**Exercise objective**
Which lines in the data contain the word "computer"? Please copy each of them.
+++ Records supplied
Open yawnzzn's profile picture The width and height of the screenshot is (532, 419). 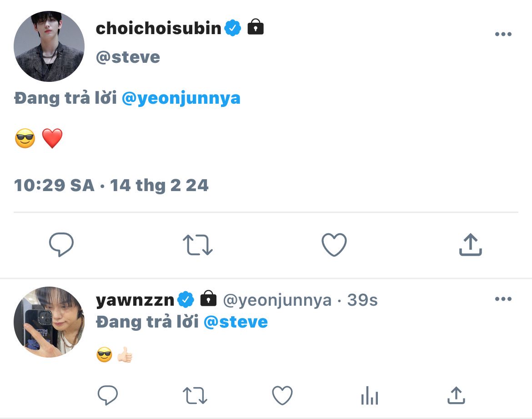[49, 322]
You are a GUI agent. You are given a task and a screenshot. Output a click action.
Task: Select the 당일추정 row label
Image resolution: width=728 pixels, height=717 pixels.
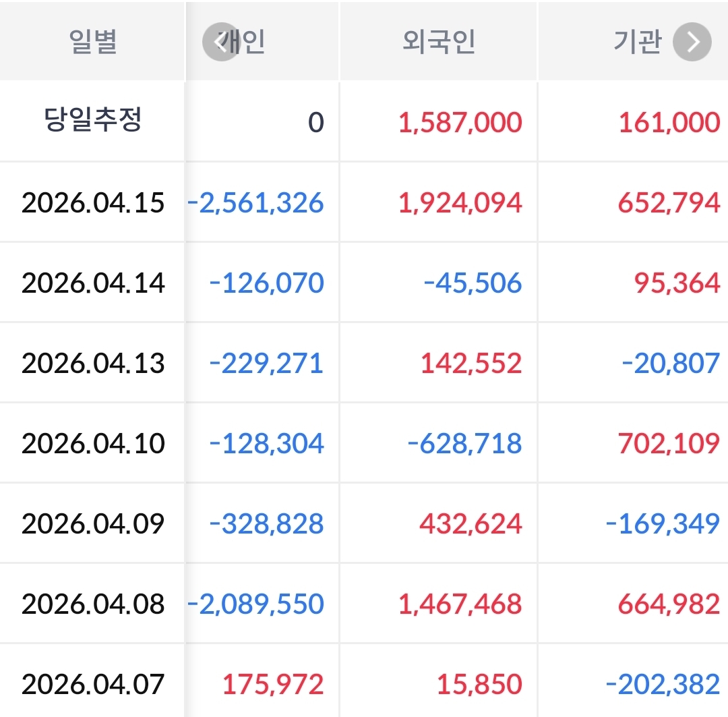[x=93, y=121]
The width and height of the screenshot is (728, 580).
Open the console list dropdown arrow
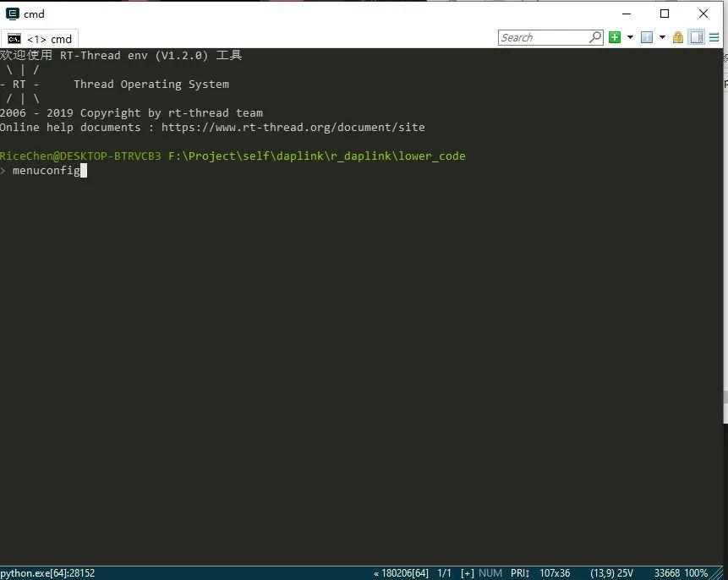[x=663, y=37]
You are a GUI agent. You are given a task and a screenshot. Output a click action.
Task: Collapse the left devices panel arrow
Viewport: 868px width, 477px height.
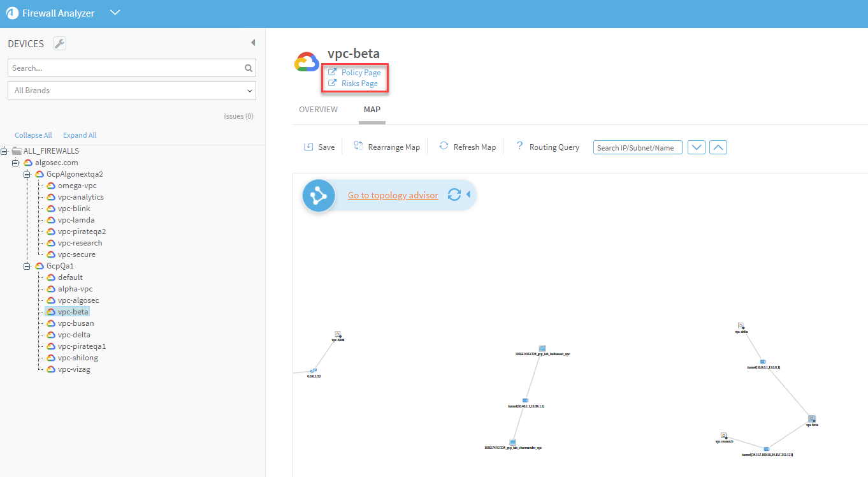coord(252,43)
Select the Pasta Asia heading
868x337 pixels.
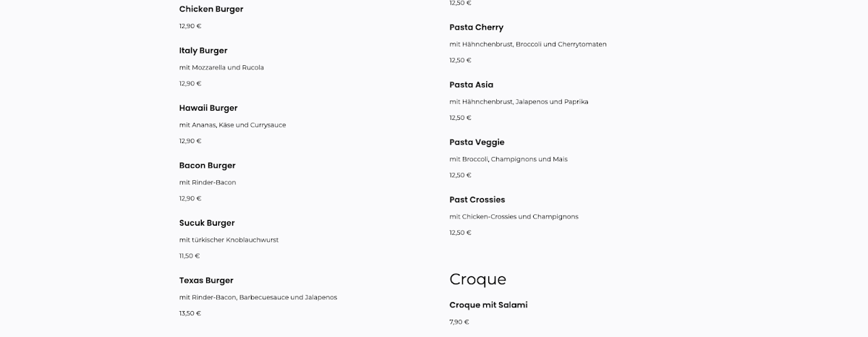(x=471, y=85)
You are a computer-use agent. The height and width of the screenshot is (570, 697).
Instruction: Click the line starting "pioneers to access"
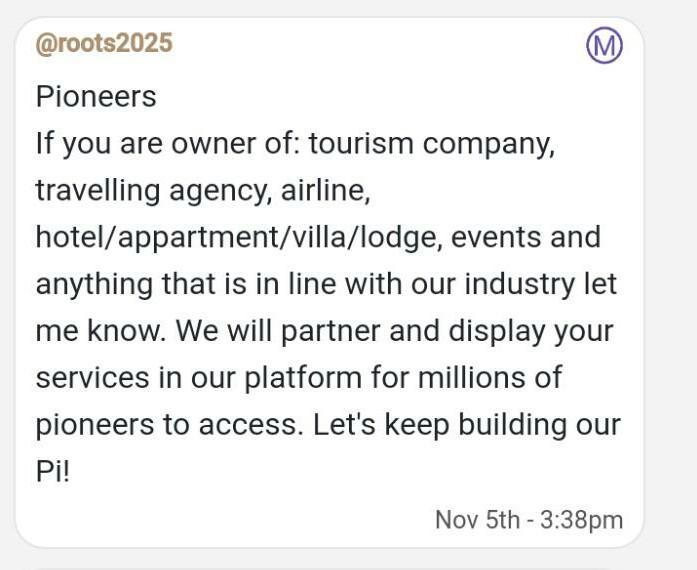pyautogui.click(x=328, y=425)
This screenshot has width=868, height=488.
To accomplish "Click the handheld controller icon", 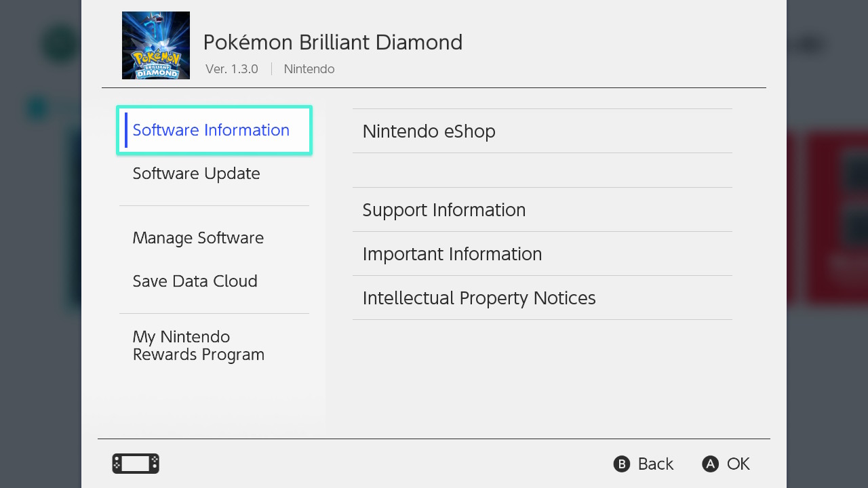I will point(136,464).
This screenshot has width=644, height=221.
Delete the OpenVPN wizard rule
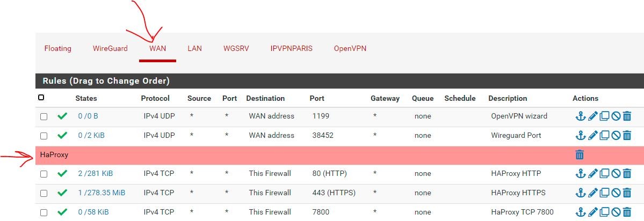(627, 116)
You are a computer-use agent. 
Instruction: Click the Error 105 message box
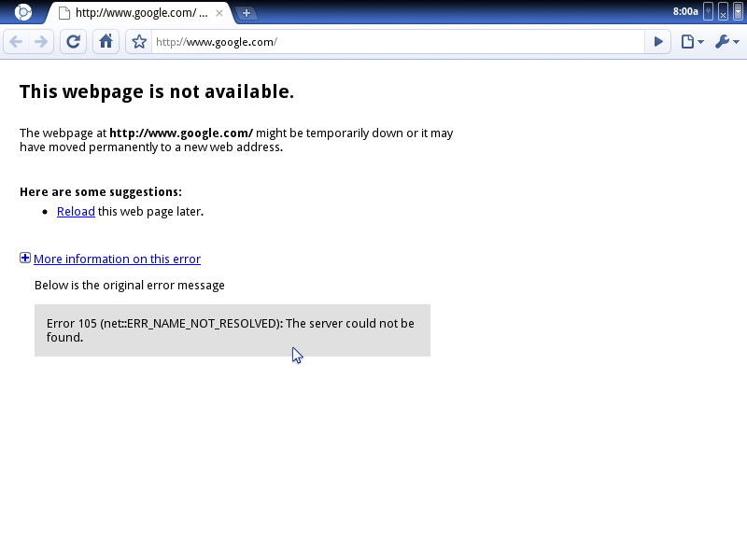pyautogui.click(x=232, y=330)
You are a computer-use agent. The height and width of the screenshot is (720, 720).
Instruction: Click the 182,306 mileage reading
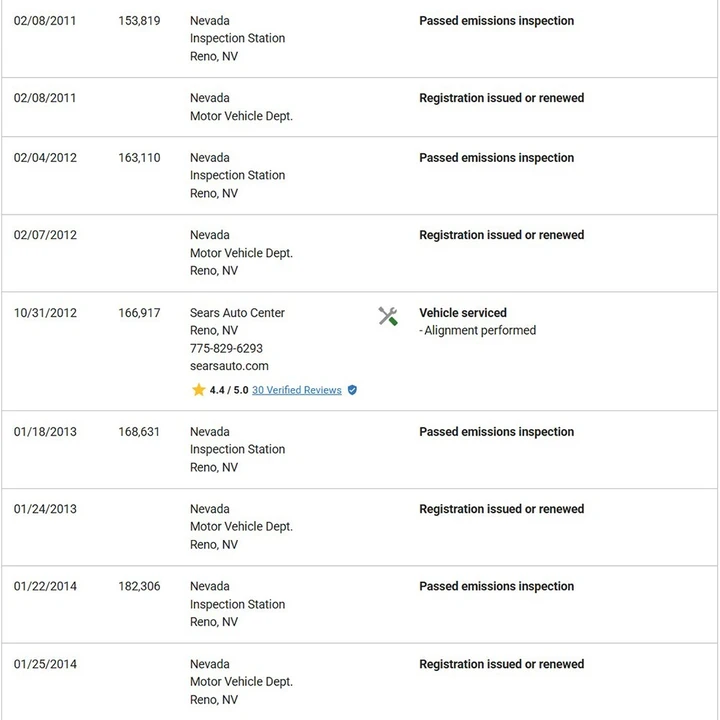coord(139,586)
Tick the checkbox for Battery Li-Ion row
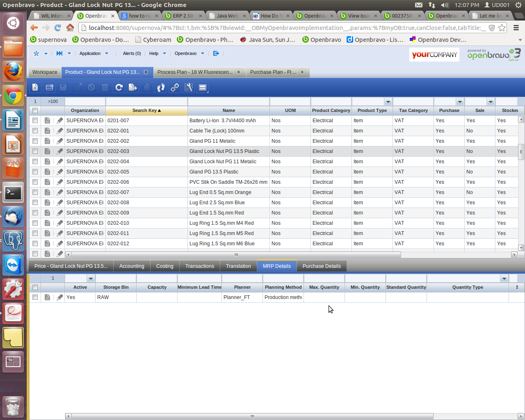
++++++
**Answer**
You are a computer-use agent. The height and width of the screenshot is (570, 697).
You are a computer-use agent. 
You are a computer-use agent. The height and width of the screenshot is (720, 720).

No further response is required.